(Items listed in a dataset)
┄┄┄┄┄┄┄┄┄┄
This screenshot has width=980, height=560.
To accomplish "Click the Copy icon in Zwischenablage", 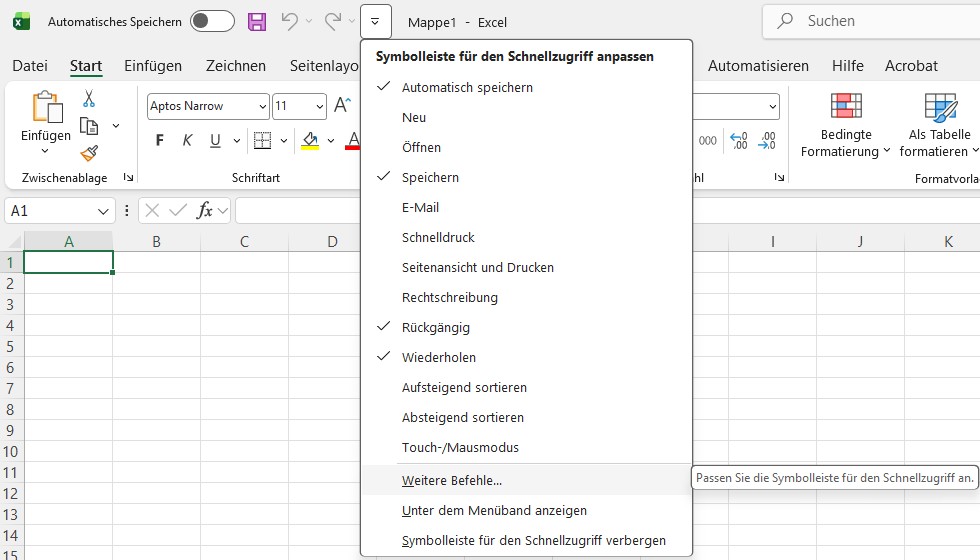I will pos(89,126).
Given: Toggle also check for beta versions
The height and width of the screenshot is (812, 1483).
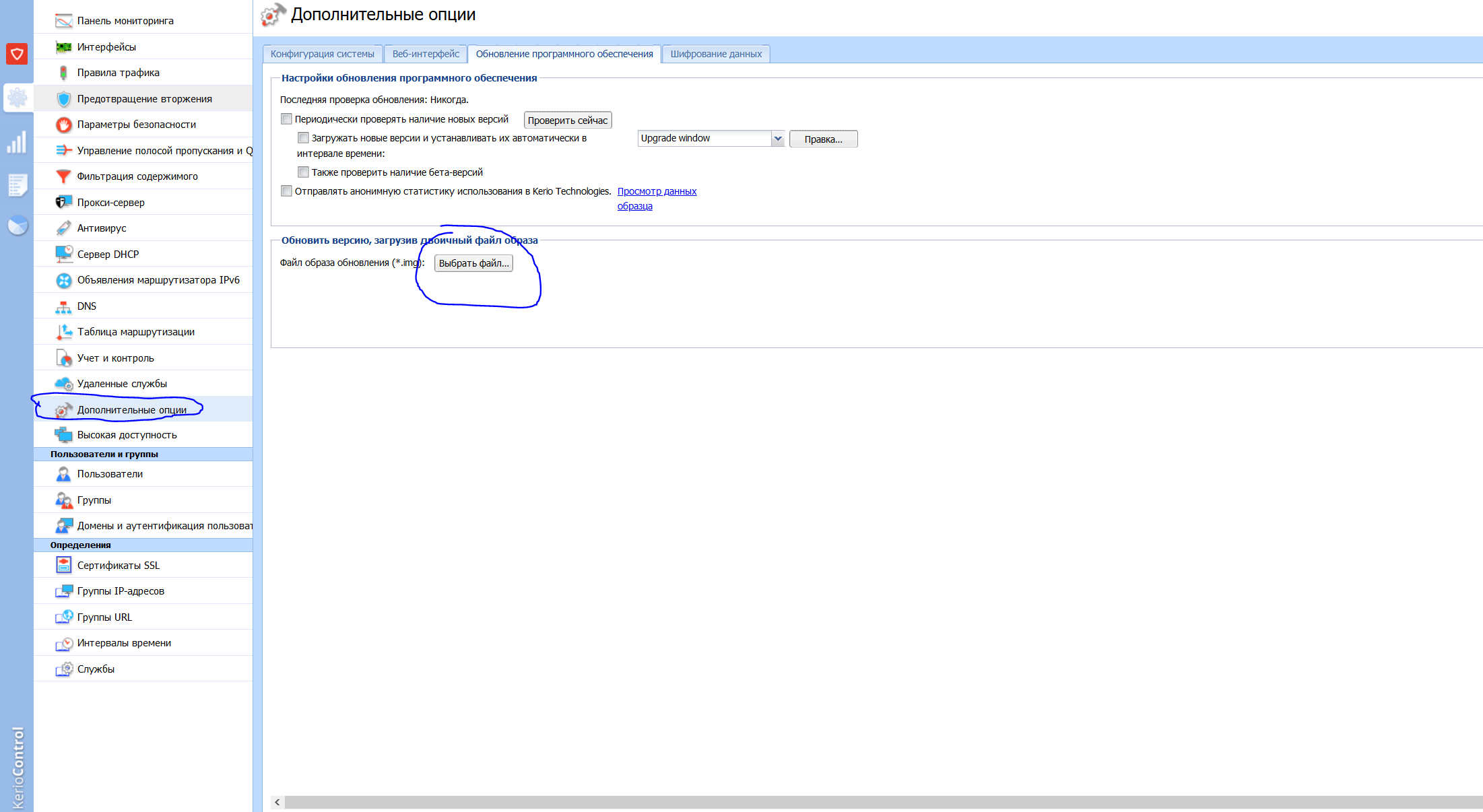Looking at the screenshot, I should pyautogui.click(x=304, y=172).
┄┄┄┄┄┄┄┄┄┄
Render the rows as a numbered list, starting at the line containing "Given: Toggle also check for beta versions" and ending at the final line of the rows. Omit any blank lines and leave the pictures out.

1. Given: Toggle also check for beta versions
2. The height and width of the screenshot is (812, 1483).
3. Looking at the screenshot, I should pyautogui.click(x=304, y=172).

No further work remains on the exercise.